The report also concluded that minivans, large cars and SUVs were the safest for children, while smaller vehicles had higher injury rates.
In 2003, car crashes killed 1,794 children under age 16 and injured an additional 241,000 according to the National Highway Traffic Safety Administration. Of these children, one-third were seated in the front seat and more than half were completely unrestrained at the time of the crash.
"Crashes happen to the best of drivers and often on the most routine occasions like grocery shopping or picking the kids up from soccer practice. No one is immune from a crash," said Flaura Winston, M.D., Ph.D., principal investigator of the Philadelphia Children's Hospital/State Farm study.
Since 1998, more than 370,000 State Farm policyholders have shared their crash experience with researchers at Children's Hospital, who are then able to determine the best ways to protect children in crashes. Researchers say it's the largest study of its kind.
The Children's Hospital/ State Farm data demonstrate that parents forget the importance of rear seating, especially as children grow out of child safety seats.
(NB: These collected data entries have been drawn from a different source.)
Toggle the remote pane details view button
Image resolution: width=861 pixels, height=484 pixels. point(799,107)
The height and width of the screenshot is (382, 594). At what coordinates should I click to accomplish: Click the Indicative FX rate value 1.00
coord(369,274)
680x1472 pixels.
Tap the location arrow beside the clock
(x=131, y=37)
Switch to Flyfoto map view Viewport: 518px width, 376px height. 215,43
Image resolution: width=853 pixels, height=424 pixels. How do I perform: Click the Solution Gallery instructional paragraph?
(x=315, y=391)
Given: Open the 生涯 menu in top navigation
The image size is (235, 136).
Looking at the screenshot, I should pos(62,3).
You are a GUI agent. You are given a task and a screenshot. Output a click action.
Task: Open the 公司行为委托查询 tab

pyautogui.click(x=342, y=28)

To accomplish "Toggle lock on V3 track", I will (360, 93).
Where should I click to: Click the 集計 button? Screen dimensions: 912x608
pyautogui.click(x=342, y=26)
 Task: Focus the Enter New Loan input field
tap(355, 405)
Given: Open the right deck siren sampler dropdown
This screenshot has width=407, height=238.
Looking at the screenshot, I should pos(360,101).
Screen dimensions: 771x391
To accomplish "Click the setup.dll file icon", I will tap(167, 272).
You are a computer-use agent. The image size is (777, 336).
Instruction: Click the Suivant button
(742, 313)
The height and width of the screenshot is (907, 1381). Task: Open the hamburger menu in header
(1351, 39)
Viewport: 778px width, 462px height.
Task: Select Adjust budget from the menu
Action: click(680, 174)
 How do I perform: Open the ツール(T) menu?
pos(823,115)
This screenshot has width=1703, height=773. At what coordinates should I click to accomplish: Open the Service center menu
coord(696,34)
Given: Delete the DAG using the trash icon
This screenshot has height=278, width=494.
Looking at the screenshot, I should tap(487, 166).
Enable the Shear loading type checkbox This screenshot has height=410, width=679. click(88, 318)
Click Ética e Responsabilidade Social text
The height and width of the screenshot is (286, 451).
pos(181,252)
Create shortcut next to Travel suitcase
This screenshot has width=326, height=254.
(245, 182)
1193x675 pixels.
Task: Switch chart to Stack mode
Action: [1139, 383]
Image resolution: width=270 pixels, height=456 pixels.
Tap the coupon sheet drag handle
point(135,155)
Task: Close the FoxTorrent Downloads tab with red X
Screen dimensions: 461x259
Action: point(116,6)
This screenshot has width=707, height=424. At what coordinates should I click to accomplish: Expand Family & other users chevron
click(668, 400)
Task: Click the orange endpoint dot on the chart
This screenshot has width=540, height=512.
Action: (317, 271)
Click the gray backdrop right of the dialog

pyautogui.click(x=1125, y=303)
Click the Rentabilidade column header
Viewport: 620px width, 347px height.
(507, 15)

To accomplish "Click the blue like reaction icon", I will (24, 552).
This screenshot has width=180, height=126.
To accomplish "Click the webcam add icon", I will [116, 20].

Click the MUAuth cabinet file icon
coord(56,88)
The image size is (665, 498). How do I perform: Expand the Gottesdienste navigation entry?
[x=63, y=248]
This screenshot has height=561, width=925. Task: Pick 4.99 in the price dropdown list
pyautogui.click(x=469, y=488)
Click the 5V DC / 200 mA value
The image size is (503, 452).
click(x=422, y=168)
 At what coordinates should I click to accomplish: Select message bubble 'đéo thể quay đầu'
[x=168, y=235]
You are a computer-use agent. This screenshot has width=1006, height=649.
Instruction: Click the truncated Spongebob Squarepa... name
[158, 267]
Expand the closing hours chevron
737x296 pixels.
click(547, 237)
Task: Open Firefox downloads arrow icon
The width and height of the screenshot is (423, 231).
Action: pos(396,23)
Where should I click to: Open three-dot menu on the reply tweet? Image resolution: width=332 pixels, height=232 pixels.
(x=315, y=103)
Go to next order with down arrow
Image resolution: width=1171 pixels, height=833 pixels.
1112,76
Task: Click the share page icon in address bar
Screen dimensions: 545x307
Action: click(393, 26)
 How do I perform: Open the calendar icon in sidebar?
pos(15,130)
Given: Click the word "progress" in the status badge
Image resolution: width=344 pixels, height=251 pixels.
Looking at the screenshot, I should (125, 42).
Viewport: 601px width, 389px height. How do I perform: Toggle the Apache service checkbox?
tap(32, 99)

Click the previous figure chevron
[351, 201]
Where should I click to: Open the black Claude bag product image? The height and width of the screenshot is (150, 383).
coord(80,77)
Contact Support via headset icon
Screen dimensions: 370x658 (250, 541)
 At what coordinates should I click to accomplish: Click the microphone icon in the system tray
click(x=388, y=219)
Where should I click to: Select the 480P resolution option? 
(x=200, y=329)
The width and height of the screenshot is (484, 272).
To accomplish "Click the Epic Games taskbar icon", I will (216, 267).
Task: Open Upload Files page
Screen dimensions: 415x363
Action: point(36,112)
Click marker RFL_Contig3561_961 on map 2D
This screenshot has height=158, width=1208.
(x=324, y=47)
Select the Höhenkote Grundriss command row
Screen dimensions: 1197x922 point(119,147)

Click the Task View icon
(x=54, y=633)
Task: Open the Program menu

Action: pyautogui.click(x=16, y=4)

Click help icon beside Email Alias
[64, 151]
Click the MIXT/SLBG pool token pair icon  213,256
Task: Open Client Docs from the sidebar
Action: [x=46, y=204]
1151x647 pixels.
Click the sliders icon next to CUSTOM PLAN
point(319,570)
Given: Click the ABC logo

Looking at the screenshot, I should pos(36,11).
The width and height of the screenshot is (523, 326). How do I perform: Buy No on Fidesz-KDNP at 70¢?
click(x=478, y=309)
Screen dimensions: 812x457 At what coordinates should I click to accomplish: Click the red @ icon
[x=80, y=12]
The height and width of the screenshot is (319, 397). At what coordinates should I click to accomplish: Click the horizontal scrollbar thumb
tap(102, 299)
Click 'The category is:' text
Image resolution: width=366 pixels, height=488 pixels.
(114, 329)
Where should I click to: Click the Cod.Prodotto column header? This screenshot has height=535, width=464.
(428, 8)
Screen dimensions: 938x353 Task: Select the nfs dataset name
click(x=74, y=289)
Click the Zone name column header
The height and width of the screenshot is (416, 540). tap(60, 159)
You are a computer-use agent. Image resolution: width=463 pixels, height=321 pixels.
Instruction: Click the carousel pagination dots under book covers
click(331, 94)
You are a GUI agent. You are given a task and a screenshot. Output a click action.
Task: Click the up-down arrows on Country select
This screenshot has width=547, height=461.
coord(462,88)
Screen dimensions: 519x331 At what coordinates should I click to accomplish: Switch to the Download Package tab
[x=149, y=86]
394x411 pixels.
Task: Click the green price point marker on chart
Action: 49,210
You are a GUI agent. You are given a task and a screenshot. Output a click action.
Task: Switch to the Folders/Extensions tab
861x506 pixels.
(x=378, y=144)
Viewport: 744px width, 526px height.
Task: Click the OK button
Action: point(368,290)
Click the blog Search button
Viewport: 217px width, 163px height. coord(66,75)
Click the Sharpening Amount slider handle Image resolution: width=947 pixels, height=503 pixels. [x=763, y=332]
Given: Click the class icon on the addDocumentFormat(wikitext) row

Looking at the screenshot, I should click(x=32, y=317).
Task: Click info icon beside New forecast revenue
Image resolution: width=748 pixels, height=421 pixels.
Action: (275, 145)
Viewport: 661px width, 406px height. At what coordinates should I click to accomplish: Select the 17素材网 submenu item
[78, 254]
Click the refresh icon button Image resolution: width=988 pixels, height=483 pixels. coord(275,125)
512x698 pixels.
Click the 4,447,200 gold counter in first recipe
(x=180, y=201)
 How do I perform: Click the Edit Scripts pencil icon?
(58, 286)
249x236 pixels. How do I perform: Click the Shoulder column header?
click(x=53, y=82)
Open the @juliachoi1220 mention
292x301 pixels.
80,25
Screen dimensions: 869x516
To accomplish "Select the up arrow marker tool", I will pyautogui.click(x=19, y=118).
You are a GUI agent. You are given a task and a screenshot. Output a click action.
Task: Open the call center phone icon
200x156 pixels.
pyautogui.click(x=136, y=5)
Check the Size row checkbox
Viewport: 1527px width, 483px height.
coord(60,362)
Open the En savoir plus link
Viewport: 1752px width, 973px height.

When children were the sole passengers of the vehicle, meaning rear seat positions were available, 30 percent of 4- to 8-year-olds and 73 percent of 9- to 12-year-olds were riding up front.
According to the study, parents have the ability to greatly lessen the risk of injury or death to their child passengers by following simple guidelines:
• Make sure that everyone in the vehicle is restrained on every trip.
• Move children under 13 to the back seat.
• Use the correct restraint for the child's age and size.
• Use the restraints correctly. Using age- and size-appropriate restraint reduces the risk of serious injury by more than three times. The combination of rear seating and restraint use reduces the risk of injury to less than two percent.
"We know that, overall, children seated in the front seat are 40 percent more likely to sustain serious injuries in a crash than are children who sit in the rear seat of vehicles," said Dr. Winston. "The deployment of passenger airbags and contact with the hard surfaces of the dashboard and windshield are common injury mechanisms for children who ride up front."
Dr. Winston and her team are particularly concerned about families driving older vehicles manufactured before 1998 that still have the first generation of passenger airbags, which have proven extremely dangerous for children.
The report on safe seating for children was released to pediatricians through the May issue of the American Academy of Pediatrics' AAP News.